A report released in February by the New York State Energy Research and Development Authority showed significant potential for solar energy investment in the state over the next decade, and it now looks as though The Big Apple itself is taking the advice to heart.
New York City Mayor Michael Bloomberg announced earlier this week that the city will complete 10 solar panel installations on municipal building roofs. This will triple the amount of solar energy produce by NYC to 8.4 megawatts total.
Previously-mentioned New York State Energy Research and Development Authority actually funded the projects with grants that allowed the city to install solar panels in Queens, Staten Island, the Upper West Side and in the Gowanus area of Brooklyn. The buildings range from police precincts to a fire company to two different high schools. Additionally, buildings used by New York City’s transportation and sanitation divisions also received solar panel installs.
Coupled with other energy efficiency upgrades to municipal buildings, the city expects to save about $32 million a year in energy costs.
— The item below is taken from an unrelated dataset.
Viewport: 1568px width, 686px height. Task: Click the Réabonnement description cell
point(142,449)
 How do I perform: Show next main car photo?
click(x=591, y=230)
Mayor Bloomberg’s sustainability program, called PlaNYC, aims to cut down on energy costs around the city and use the savings for “more teachers, police officers and firefighters” according to the mayor’s statement.
The mayor fielded comments from critics who argue that the city is actually behind the curve when it comes to solar energy (especially when compared to neighbor New Jersey’s 440 MW of solar energy).
Bloomberg responded to those accusations by saying, “If we could get more capital funds from Washington, we certainly have shown we know how to use them.”